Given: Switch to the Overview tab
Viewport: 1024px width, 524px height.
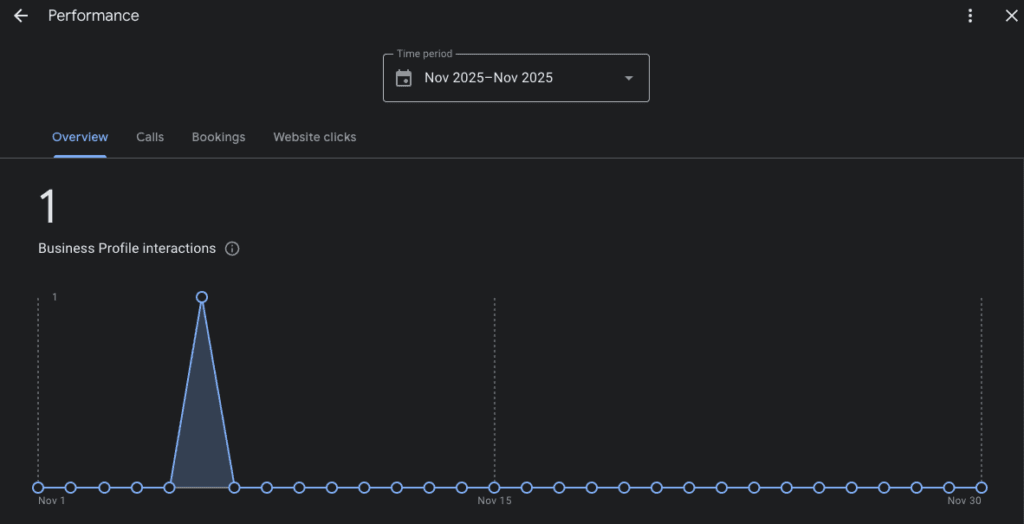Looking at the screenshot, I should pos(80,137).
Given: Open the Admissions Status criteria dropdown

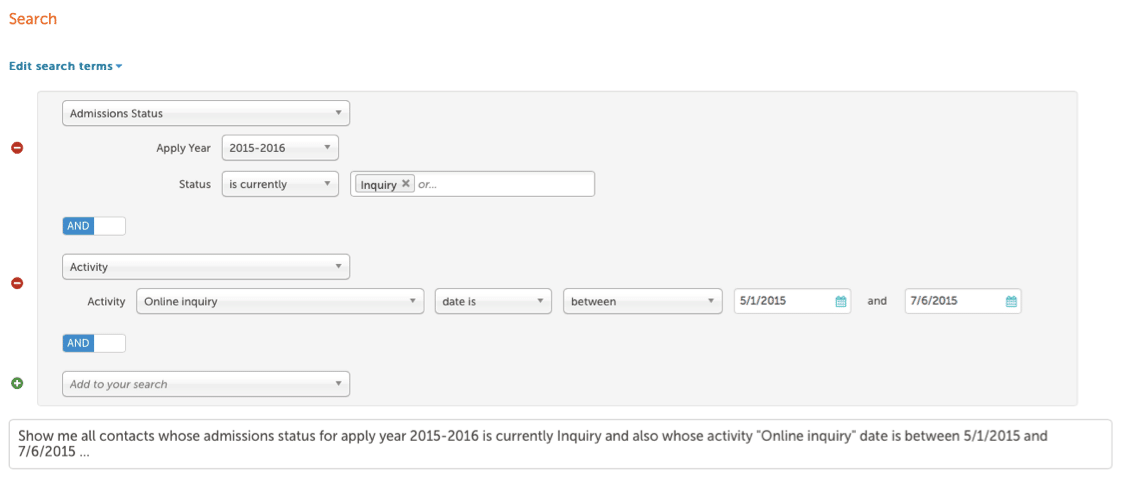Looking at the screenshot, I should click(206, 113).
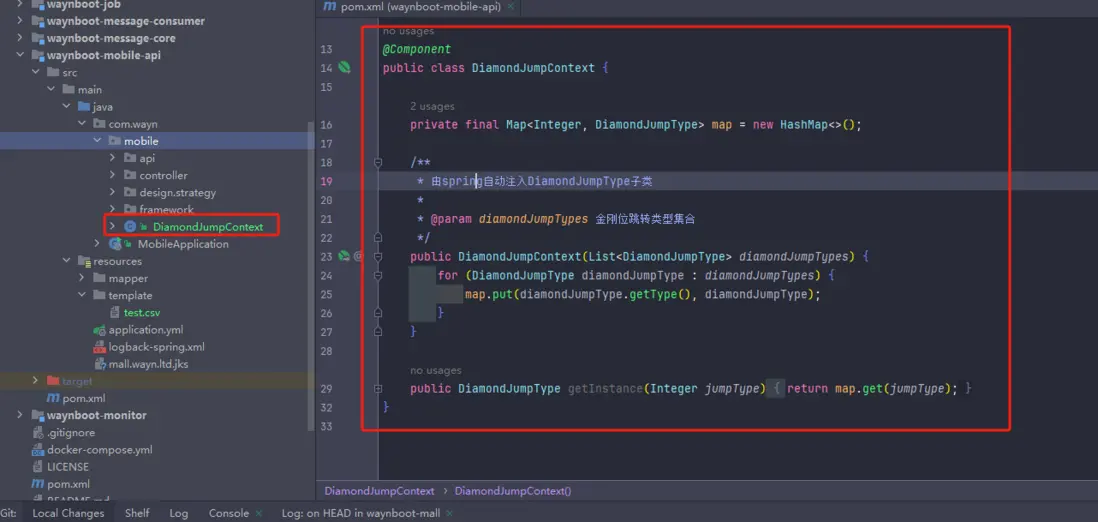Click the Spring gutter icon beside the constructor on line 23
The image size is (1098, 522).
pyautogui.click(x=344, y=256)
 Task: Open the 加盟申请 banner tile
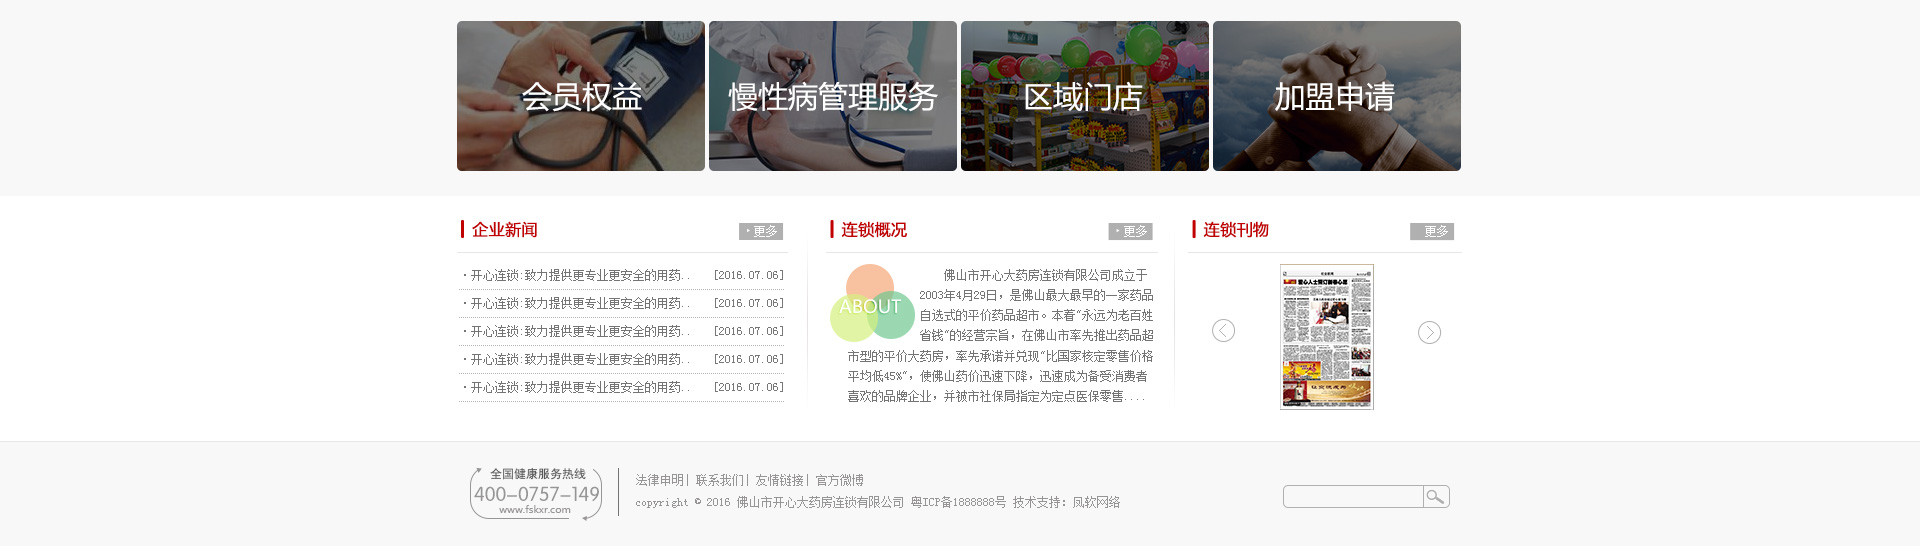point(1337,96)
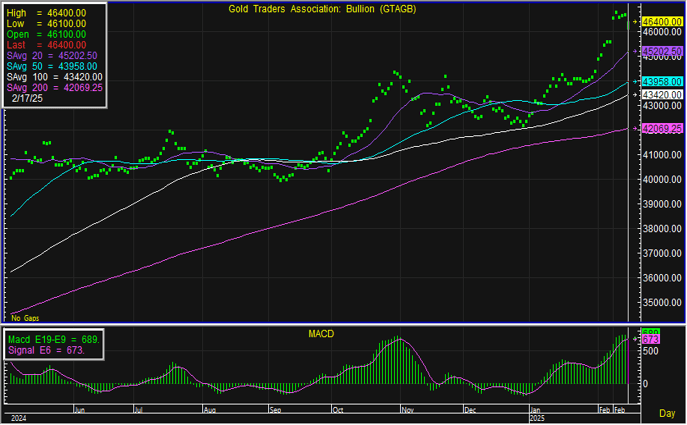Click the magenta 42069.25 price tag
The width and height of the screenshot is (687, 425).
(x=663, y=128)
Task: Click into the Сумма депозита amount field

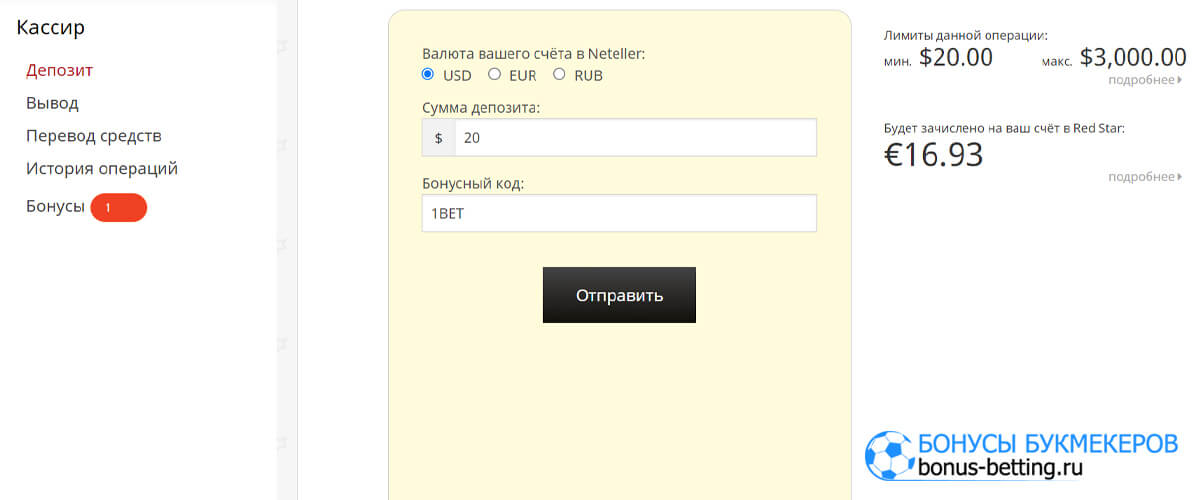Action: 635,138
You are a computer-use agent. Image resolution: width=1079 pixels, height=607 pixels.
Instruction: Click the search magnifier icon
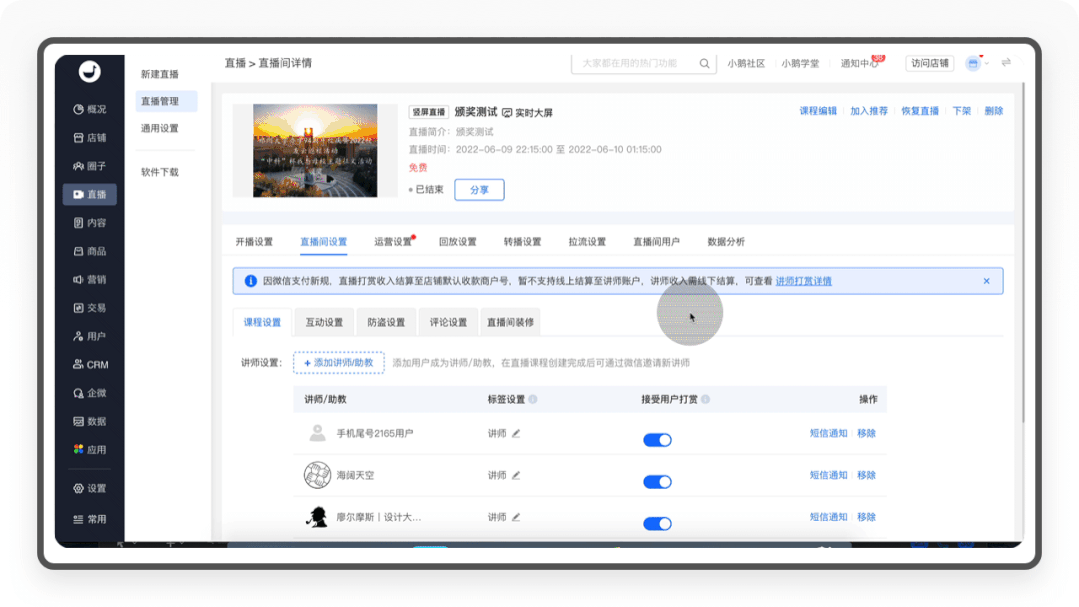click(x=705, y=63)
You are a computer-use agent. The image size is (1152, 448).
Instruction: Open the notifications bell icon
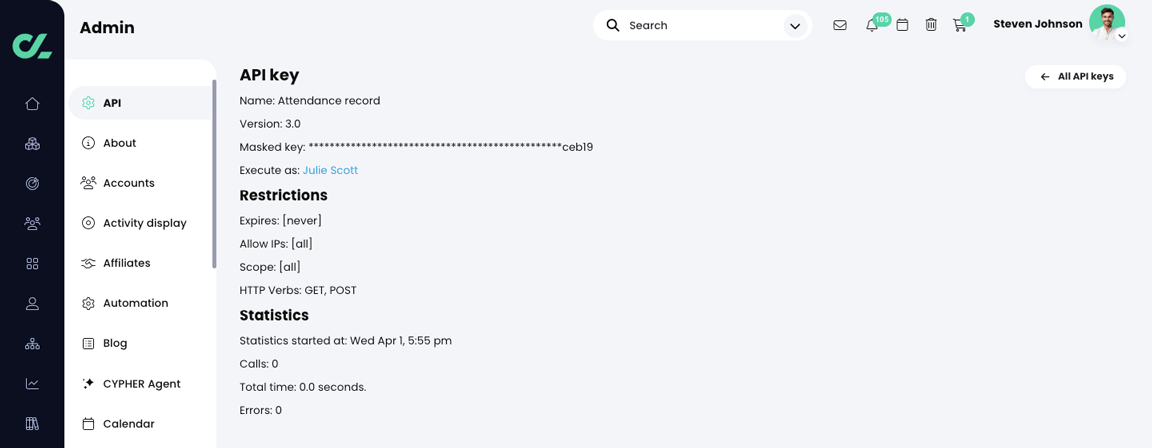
•••••
■ REQUIREMENTS: Rewrite all the entries above, switching every occurrence of "Given" to "Prompt" and changing nothing else. Leave out the pictures.

■ WRITTEN SOLUTION:
Prompt: Switch to the Overview tab
Viewport: 1024px width, 524px height.
Looking at the screenshot, I should pos(80,137).
Prompt: Open the Admissions Status criteria dropdown

Looking at the screenshot, I should click(206, 113).
Click the Spring gutter icon beside the constructor on line 23
The image size is (1098, 522).
pyautogui.click(x=344, y=256)
 Task: Open the 加盟申请 banner tile
point(1337,96)
Click the magenta 42069.25 price tag
The width and height of the screenshot is (687, 425).
(x=663, y=128)
Task: Click into the Сумма депозита amount field

Action: 635,138
You are a computer-use agent. Image resolution: width=1079 pixels, height=607 pixels.
Instruction: Click the search magnifier icon
click(x=705, y=63)
You are a computer-use agent. The image size is (1152, 448).
Instruction: Open the notifications bell icon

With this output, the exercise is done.